厳しい監視で不法投棄減る
茨城県牛久市農業委員会では、毎月2回の農地パトロールを行い、無断転用や不法投棄を防止している。そのきっかけとなったのが、02年8月末と03年5月の連休明けに市内2か所、100アールの畑で見つかった建設残土など産業廃棄物の不法投棄。農業委員会では、市環境衛生課や建設部、警察と連携して原状回復にこぎつけた。この苦い経験を契機に、03年5月の総会で農地パトロールの実施を決め、翌6月からスタートさせた。
パトロールは毎月第1・3月曜日の2回。午後1時30分から3時にかけて、農業委員2人と事務局1〜2人が班を編成し、交代で担当地区を中心に巡回する。
パトロールの結果は「農地パトロール報告書」として違反転用や遊休農地の確認状況を記入して事務局に提出。事務局はその報告を「違反転用事案台帳」に整理し、違反転用の事例が発生した場合、是正指導に役立てている。03年は6月から10月までの6回のパトロールで14件の違反転用事例が発覚したが、04年以降、3件と激減している。山越康義会長(61)は「監視が厳しくなったので不法投棄が少なくなった」とパトロールの成果を強調する。

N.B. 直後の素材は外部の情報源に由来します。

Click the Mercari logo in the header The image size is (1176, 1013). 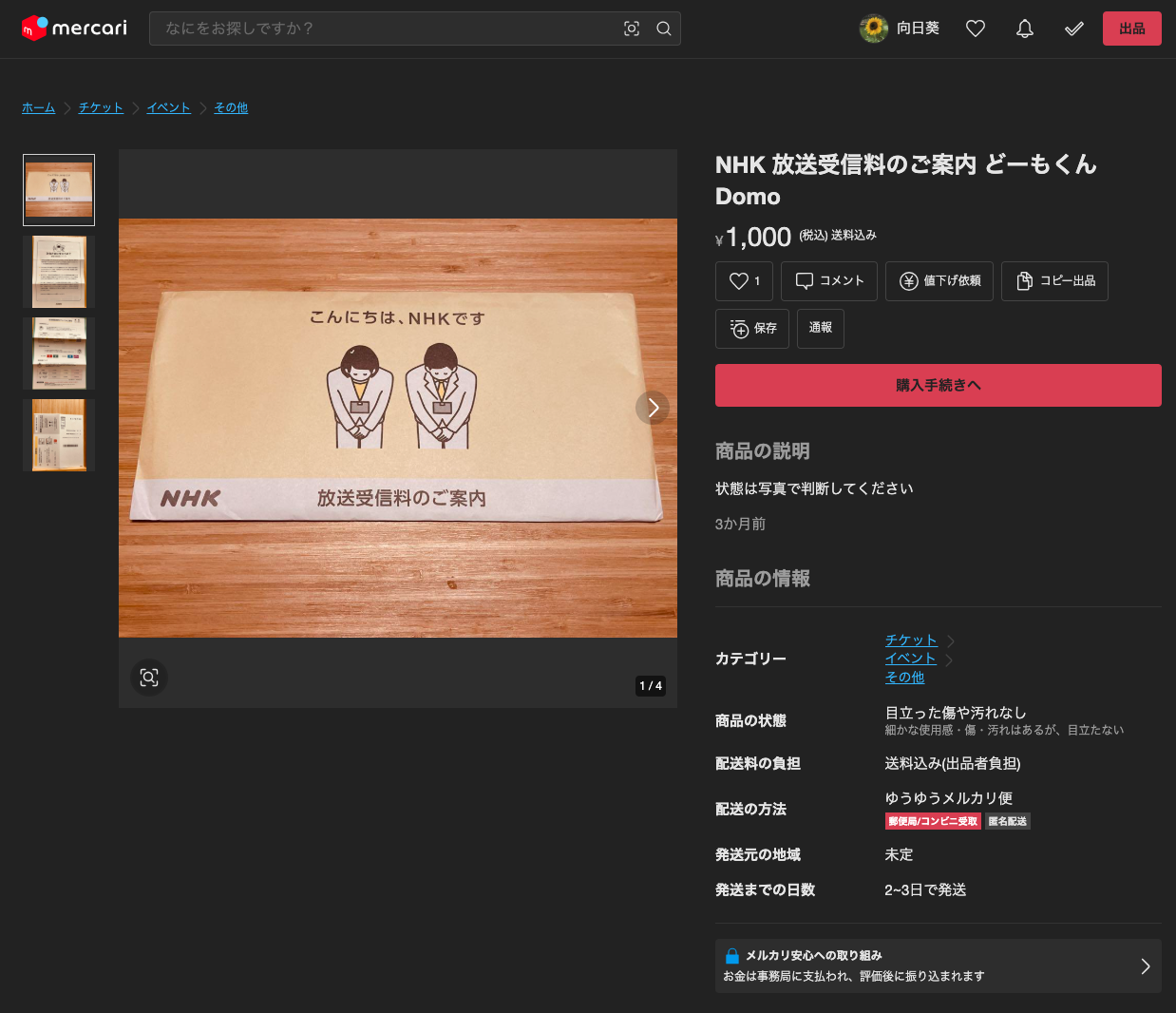pos(74,29)
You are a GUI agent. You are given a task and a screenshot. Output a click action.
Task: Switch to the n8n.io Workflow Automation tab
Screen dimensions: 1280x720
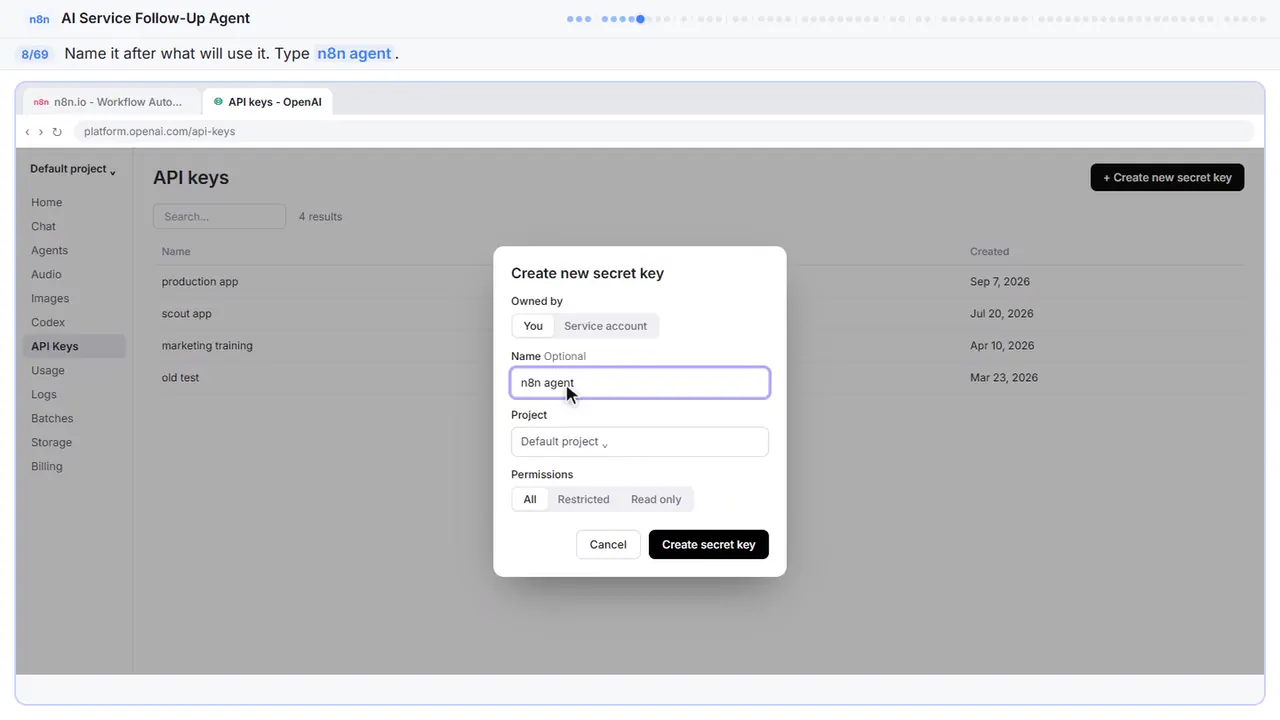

また「最初は農業委員会だけで対応しようとしたが、市の他の機関と連携したのが良かった」と指摘する。市では、建設残土の持ち込みを規制する「土砂等による土地の埋立て、盛土及び堆積の規制に関する条例」を改正し、農地も規制の対象に追加した。さらに市では、各地区に不法投棄の監視員を57人配置し、監視体制を敷いている。
農業委員会だより、市の広報誌を活用したPR活動の取り組みも怠らない。03年には、市の広報誌で無断転用や不法投棄防止について5回連載の記事を掲載した。農業委員会のホームページでも「農地への不法投棄・無断転用の防止」を訴える。このような農地パトロールの取り組みは稲敷地域(牛久市を含めて6市町)全域に広がっている。
牛久市は、7月20日の定数改正で農業委員数が18人から13人(選任6人、公選7人)に減少した。1人当たりの担当範囲は広がるが、事務局長は「委員数が減ってもパトロール活動に支障はない」と言い切る。
今後の課題は、違反転用の早期発見と是正指導。「不在地主は少ないので利用権設定に持っていきたい」と会長は意欲を語る。